Once again, Micah uses the two designations, Jacob and Israel, to direct his message to all 12 tribes of Israel. He is addressing both the northern and southern kingdoms of Israel and letting them know that they are all equally guilty and deserving of God’s judgment. But in these opening lines of chapter 3, Micah, speaking on behalf of God, turns his attention to the civic and religious leaders of the 12 tribes, accusing them of negligence and injustice. As the leaders of God’s chosen people, they were supposed to know right from wrong. God had given them His law and had made perfectly clear His expectations concerning the conduct of His people.

But sadly, these men were “the very ones who hate good and love evil” (Micah 3:2 NLT). They were modeling the worst kind of behavior, encouraging the citizens of Israel and Judah to follow their idolatrous and immoral example. And God pulls no punches in describing the nature of their sin:

You skin my people alive
    and tear the flesh from their bones.
Yes, you eat my people’s flesh,
    strip off their skin,
    and break their bones.
You chop them up
    like meat for the cooking pot. – Micah 3:2-3 NLT

This is a metaphorical description, not a literal one. But it paints a vivid and unflattering image of these men and reveals just how abhorrent their conduct was to God. Their lousy leadership had been no less horrifying and shocking than if they had literally skinned and eaten their own people.

The prophet Ezekiel shared a similar stinging indictment of God against the civic and religious leaders of Israel.

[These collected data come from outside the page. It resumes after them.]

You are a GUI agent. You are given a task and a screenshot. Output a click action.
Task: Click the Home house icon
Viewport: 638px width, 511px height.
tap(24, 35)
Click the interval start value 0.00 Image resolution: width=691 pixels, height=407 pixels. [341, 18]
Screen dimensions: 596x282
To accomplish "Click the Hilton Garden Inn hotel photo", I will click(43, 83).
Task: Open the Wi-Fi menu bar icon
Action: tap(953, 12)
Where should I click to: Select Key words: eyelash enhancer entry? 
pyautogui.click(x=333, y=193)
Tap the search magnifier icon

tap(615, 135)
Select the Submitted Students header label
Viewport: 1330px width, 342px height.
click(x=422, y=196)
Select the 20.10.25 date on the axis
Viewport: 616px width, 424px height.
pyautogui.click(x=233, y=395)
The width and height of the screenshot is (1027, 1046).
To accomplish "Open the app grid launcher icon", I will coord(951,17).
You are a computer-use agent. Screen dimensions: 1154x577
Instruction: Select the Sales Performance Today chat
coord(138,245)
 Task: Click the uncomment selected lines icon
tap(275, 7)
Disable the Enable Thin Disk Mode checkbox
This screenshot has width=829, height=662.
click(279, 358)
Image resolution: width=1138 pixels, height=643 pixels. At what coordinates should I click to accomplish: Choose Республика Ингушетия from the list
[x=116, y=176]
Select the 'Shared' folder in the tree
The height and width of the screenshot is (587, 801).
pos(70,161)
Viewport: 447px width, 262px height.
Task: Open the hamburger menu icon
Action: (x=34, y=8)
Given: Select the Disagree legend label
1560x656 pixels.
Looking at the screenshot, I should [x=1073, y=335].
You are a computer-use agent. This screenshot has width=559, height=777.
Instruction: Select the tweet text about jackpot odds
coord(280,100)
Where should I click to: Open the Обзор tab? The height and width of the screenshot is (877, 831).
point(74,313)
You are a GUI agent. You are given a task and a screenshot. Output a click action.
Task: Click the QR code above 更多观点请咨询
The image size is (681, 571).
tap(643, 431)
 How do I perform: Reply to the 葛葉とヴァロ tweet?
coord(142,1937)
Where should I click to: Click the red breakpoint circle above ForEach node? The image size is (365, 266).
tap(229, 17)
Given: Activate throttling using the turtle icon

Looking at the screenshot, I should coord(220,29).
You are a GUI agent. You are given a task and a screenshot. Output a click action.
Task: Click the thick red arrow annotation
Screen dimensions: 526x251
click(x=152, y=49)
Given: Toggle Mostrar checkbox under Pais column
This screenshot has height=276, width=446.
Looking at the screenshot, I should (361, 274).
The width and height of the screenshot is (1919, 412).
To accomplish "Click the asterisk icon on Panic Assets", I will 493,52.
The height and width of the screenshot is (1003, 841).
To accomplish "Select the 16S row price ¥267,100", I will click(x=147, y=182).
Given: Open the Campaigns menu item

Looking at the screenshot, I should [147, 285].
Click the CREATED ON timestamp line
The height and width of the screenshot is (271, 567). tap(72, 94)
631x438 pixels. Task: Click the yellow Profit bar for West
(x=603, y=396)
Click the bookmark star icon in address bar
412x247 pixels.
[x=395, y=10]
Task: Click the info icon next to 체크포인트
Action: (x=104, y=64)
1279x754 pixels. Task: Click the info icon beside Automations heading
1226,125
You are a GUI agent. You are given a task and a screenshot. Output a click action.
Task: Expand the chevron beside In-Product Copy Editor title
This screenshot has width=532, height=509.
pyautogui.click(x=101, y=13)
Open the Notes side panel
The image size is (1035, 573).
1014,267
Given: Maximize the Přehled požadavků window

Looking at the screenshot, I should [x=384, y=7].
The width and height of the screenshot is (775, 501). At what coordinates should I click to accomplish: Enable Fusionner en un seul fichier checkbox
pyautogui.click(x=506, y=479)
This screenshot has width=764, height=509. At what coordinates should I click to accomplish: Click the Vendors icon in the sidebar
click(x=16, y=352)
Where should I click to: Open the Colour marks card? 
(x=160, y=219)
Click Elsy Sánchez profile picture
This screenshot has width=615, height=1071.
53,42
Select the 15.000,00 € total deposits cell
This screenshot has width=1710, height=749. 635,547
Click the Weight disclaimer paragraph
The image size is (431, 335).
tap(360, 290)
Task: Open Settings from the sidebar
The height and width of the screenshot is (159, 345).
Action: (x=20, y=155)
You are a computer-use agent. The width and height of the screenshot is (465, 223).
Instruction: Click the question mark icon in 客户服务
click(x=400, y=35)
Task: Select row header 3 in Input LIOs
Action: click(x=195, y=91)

“Son of man, prophesy against the shepherds, the leaders of Israel. Give them this message from the Sovereign Lord: What sorrow awaits you shepherds who feed yourselves instead of your flocks. Shouldn’t shepherds feed their sheep? You drink the milk, wear the wool, and butcher the best animals, but you let your flocks starve. You have not taken care of the weak. You have not tended the sick or bound up the injured. You have not gone looking for those who have wandered away and are lost. Instead, you have ruled them with harshness and cruelty.” – Ezekiel 34:2-4 NLT

Shepherds were intended to feed the sheep under their care, not fleece them for personal gain. The image here is one of stewardship, in which the shepherds or leaders of Israel were working for God, the Great Shepherd. The sheep belonged to Him and these men had been tasked with providing for their daily care and protection. But they had failed at their jobs.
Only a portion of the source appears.